* **EXERCISE**
Please copy, word for word, the line holding "You are a GUI" and each line that follows it through the end of the entries, omitting any pictures.
** RECORDS PROVIDED follows **
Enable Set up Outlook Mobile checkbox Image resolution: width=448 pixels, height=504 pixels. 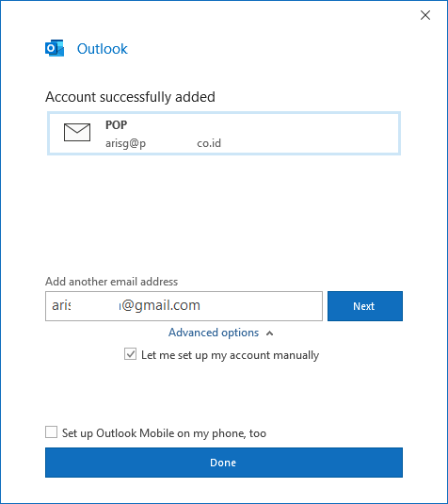tap(51, 432)
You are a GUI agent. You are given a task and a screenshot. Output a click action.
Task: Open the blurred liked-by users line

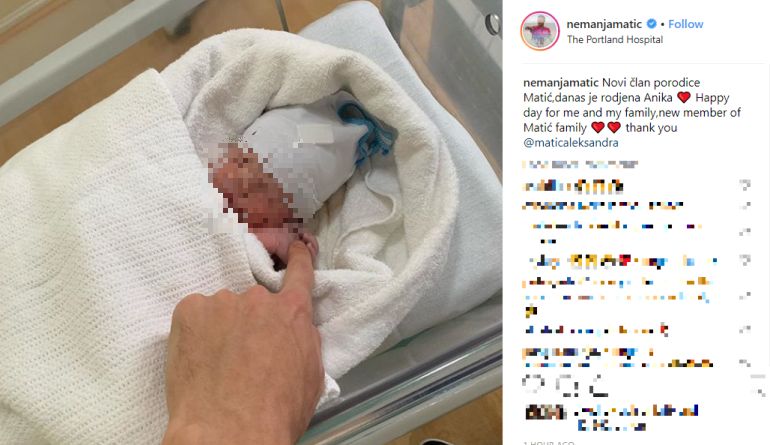pos(611,417)
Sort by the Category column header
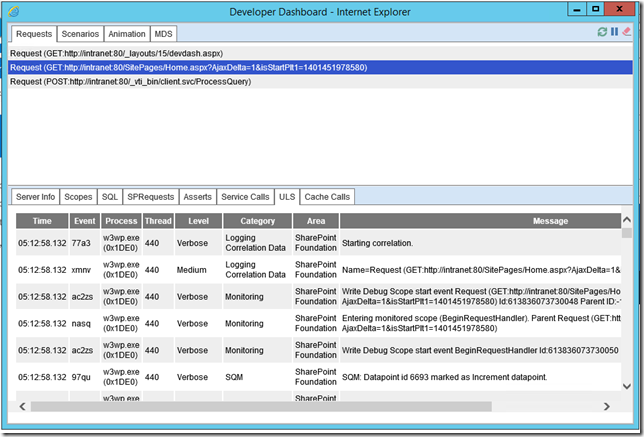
** End of RECORDS PROVIDED **
* **RESPONSE AREA**
You are a GUI agent. You are given a task and a screenshot. Output a click action.
Task: Open the blurred liked-by users line

pos(611,417)
Sort by the Category column header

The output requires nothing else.